On September 8, 2016, I gave birth my our son. He is so beautiful and conceived on the very first night my husband and I tried. He was the promise given to me 5 years before in a dream. He is so much more that my heart could ever desire.
Becoming parents changed both of us. God brought out the best in each of us and continues to. It doesn’t mean our desire to expand our family has stopped.
On October 3 of this year, I suffered a miscarriage at 5am. We had been trying for 8 very long and very emotionally exhausting months. As I write it has been less than 24 hours and my heart is broken and my body exhausted. I don’t know what the future of growing our family looks like from here. After my son, I know in my heart that God can do anything He wants to as He gave me a one in a million gift. Knowing that gave us such hope and also created an anxiety as I have seen that He can make my body capable of childbearing.

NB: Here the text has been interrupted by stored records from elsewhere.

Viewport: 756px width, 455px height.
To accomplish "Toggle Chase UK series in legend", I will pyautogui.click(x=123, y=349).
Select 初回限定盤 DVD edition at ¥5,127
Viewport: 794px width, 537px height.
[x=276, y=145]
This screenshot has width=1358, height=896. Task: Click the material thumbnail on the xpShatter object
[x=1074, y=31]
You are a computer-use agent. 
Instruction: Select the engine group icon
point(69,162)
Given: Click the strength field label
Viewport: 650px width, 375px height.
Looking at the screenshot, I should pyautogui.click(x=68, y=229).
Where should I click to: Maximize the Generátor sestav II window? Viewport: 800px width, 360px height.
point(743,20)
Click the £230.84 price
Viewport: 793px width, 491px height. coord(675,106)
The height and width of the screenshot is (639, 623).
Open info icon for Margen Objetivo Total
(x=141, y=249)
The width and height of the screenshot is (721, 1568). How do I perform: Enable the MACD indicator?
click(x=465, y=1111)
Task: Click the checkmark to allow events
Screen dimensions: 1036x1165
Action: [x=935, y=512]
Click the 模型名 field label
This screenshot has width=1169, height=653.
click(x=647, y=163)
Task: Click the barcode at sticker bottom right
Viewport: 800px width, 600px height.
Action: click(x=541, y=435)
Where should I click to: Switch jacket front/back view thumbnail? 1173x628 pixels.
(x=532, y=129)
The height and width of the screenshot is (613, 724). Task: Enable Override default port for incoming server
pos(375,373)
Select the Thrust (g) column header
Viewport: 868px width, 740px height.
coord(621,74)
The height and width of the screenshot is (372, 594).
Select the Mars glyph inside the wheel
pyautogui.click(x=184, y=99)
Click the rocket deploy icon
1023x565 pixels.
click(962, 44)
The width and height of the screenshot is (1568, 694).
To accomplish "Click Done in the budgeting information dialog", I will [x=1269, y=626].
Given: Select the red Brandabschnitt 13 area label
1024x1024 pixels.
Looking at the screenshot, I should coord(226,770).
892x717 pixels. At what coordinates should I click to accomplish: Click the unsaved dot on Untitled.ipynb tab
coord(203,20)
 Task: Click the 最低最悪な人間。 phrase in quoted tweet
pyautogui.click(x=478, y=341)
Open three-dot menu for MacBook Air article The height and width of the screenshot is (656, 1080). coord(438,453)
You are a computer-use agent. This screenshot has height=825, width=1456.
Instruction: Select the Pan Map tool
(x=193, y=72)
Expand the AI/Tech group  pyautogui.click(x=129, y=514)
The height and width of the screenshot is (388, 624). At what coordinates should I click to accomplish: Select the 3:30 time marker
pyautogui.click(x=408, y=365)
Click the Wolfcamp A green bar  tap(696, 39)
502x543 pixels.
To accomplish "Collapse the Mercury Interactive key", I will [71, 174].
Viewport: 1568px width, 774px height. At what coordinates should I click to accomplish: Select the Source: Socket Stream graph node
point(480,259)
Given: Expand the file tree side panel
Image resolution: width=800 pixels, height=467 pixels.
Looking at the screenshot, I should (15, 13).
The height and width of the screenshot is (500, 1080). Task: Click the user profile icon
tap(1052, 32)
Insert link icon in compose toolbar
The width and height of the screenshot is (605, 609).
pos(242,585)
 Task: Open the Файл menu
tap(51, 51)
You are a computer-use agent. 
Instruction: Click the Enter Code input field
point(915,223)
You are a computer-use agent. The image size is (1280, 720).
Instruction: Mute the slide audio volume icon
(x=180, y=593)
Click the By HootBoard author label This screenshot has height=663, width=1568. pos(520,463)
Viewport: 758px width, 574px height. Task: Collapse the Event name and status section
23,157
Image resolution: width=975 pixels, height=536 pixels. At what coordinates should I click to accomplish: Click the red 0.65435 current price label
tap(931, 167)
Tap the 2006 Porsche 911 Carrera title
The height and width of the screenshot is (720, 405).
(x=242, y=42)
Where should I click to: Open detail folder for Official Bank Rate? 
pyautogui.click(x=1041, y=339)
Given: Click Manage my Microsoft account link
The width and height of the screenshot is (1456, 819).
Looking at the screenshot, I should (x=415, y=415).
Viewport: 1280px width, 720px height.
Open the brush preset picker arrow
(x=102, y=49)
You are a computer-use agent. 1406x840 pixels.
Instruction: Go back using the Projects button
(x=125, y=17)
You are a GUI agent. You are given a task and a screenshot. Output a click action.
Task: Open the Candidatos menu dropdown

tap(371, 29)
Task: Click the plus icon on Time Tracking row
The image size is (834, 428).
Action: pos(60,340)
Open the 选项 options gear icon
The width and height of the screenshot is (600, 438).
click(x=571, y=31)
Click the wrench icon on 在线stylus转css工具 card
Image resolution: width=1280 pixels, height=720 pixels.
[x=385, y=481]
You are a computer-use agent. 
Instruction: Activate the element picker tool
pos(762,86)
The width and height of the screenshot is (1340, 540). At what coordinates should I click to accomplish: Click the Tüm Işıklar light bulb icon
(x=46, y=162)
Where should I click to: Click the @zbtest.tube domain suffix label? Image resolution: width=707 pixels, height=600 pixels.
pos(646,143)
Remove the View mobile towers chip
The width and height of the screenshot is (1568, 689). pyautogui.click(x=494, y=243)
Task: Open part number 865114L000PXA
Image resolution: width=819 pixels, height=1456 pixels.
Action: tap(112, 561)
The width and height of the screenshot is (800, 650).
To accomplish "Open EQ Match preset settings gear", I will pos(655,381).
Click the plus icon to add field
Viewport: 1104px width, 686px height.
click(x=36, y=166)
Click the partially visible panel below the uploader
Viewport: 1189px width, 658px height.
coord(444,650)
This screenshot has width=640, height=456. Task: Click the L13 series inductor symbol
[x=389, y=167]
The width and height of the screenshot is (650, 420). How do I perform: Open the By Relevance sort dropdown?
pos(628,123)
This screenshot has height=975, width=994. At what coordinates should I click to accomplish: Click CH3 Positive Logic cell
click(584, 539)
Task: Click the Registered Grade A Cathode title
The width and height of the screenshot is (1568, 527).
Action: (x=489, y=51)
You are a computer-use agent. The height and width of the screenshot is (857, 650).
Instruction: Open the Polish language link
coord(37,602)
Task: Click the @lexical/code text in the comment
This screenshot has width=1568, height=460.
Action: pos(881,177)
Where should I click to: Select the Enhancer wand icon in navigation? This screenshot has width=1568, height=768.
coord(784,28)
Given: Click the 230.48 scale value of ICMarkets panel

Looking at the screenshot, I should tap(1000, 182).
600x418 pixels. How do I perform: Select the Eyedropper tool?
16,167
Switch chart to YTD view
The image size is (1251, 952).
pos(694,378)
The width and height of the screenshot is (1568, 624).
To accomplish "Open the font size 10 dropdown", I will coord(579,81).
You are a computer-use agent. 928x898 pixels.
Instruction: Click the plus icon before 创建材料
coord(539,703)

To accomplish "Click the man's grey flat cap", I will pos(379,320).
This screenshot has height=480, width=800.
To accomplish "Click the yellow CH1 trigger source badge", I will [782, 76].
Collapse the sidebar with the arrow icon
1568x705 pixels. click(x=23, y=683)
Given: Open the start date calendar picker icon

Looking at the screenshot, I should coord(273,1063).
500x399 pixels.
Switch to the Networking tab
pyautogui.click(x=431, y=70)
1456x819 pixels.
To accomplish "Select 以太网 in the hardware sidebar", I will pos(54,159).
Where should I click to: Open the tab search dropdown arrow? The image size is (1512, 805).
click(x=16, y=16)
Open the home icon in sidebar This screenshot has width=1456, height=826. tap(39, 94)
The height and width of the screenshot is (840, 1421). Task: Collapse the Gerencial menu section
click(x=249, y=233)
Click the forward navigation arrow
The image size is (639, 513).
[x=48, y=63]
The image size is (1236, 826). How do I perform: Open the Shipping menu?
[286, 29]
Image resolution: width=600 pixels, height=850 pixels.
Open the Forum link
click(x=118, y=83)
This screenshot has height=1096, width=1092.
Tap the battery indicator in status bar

When I was blogging years ago, I referred to God as My Abba. Abba means Father. He is still the Abba completely in love with me. What has surprised me through this is that I feel so at peace while at the same time mourning the loss of our unborn child. I don’t know if adoption, science assisted child birth, natural or staying where we are as a family is what is in our future. I do know that right now our son is asleep in his room and that is so much more than we could ever imagine. I have a husband who I have fallen deeper in love with spends every day searching for ways to teach and love our son. The man who was sworn to not take on a family is so desperately in love with the two of us. That is more than I dreamed of. God gave us both a family.
Abba, I do not know what you have in store for us, but we trust you. It doesn’t mean our hearts aren’t broken.